EXERCISE MATERIAL
########################################

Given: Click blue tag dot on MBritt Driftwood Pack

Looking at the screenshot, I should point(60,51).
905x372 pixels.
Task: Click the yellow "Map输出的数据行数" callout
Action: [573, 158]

########################################

REQUIRED WORK
Copy the records above line for line, with no changes.

REPLY TO THE TASK
Given: Click blue tag dot on MBritt Driftwood Pack

Looking at the screenshot, I should point(60,51).
905x372 pixels.
Task: Click the yellow "Map输出的数据行数" callout
Action: [573, 158]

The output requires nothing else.